Re: [PATCH v15 17/23] x86/kexec: Flush cache of TDX private memory

From: Dave Hansen
Date: Mon Nov 27 2023 - 15:06:06 EST


On 11/27/23 11:33, Huang, Kai wrote:
> On Mon, 2023-11-27 at 10:13 -0800, Hansen, Dave wrote:
>> On 11/9/23 03:55, Kai Huang wrote:
>> ...
>>> --- a/arch/x86/kernel/reboot.c
>>> +++ b/arch/x86/kernel/reboot.c
>>> @@ -31,6 +31,7 @@
>>> #include <asm/realmode.h>
>>> #include <asm/x86_init.h>
>>> #include <asm/efi.h>
>>> +#include <asm/tdx.h>
>>>
>>> /*
>>> * Power off function, if any
>>> @@ -741,6 +742,20 @@ void native_machine_shutdown(void)
>>> local_irq_disable();
>>> stop_other_cpus();
>>> #endif
>>> + /*
>>> + * stop_other_cpus() has flushed all dirty cachelines of TDX
>>> + * private memory on remote cpus. Unlike SME, which does the
>>> + * cache flush on _this_ cpu in the relocate_kernel(), flush
>>> + * the cache for _this_ cpu here. This is because on the
>>> + * platforms with "partial write machine check" erratum the
>>> + * kernel needs to convert all TDX private pages back to normal
>>> + * before booting to the new kernel in kexec(), and the cache
>>> + * flush must be done before that. If the kernel took SME's way,
>>> + * it would have to muck with the relocate_kernel() assembly to
>>> + * do memory conversion.
>>> + */
>>> + if (platform_tdx_enabled())
>>> + native_wbinvd();
>>
>> Why can't the TDX host code just set host_mem_enc_active=1?
>>
>> Sure, you'll end up *using* the SME WBINVD support, but then you don't
>> have two different WBINVD call sites. You also don't have to mess with
>> a single line of assembly.
>
> I wanted to avoid changing the assembly.
>
> Perhaps the comment isn't very clear. Flushing cache (on the CPU running kexec)

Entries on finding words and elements

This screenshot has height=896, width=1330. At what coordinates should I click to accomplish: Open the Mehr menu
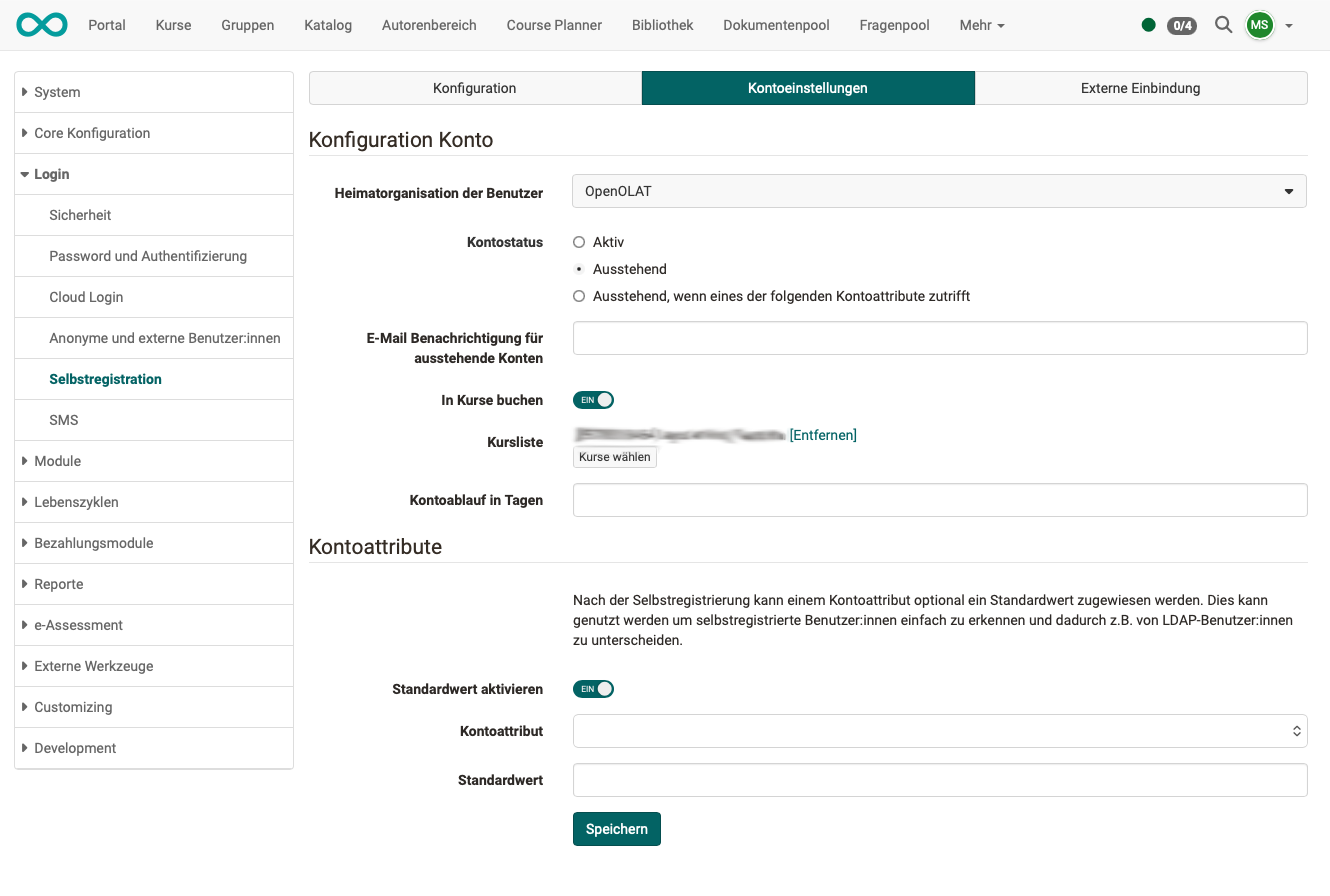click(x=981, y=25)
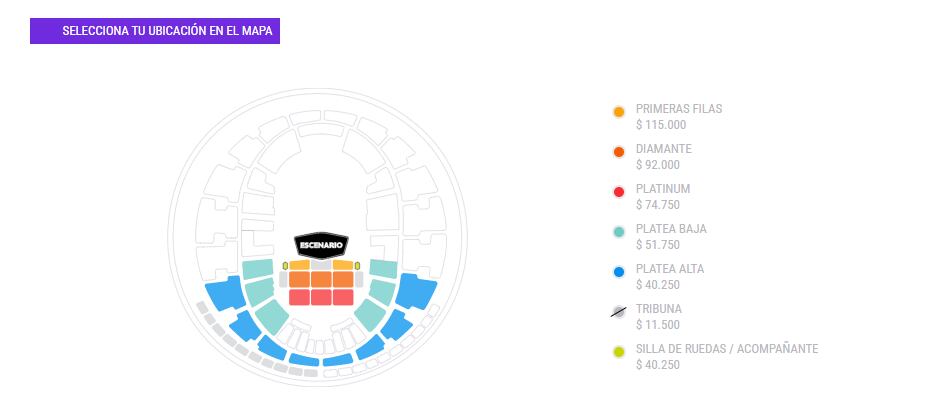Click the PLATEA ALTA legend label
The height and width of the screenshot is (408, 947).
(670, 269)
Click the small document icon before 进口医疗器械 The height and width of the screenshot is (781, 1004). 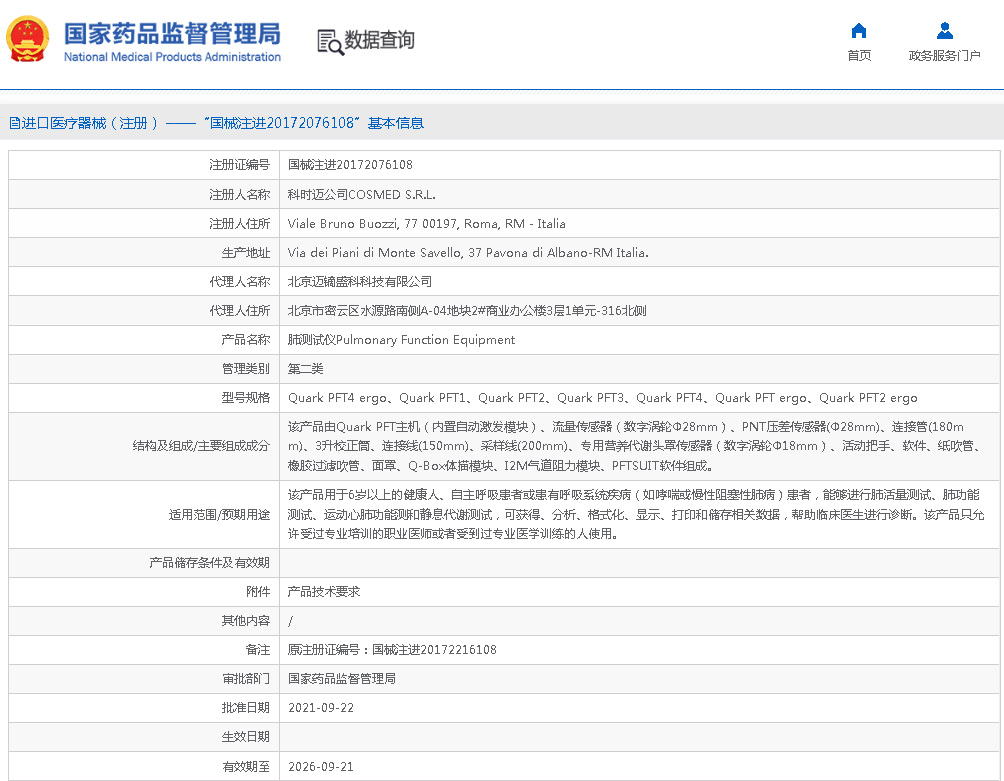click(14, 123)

DIRECTIVE
Carry on the email reply about flushing the cache of TDX private memory on kexec from where it stops. The records are separate material and have no connection to the email thread on the TDX cache flush patch.

RESULT OF THIS EXERCISE
> when the host_mem_enc_active=1 is handled in the relocate_kernel() assembly,
> which happens at very late stage right before jumping to the new kernel.
> However for TDX when the platform has erratum we need to convert TDX private
> pages back to normal, which must be done after flushing cache. If we reuse
> host_mem_enc_active=1, then we will need to change the assembly code to do that.

I honestly think you need to stop thinking about the partial write issue
at this point in the series. It's really causing a horrible amount of
unnecessary confusion.

Here's the golden rule:

The boot CPU needs to run WBINVD sometime after it stops writing
to private memory but before it starts treating the memory as
shared.

On SME kernels, that key point evidently in early boot when it's
enabling SME. I _think_ that point is also a valid place to do WBINVD
on no-TDX-erratum systems.

On TDX systems with the erratum, there's a *second* point before the
private=>shared conversion occurs. I think what you're trying to do
here is prematurely optimize the erratum-affected affected systems so
that they don't do two WBINVDs. Please stop trying to do that.

This WBINVD is only _needed_ for the erratum. It should be closer to
the actual erratum handing.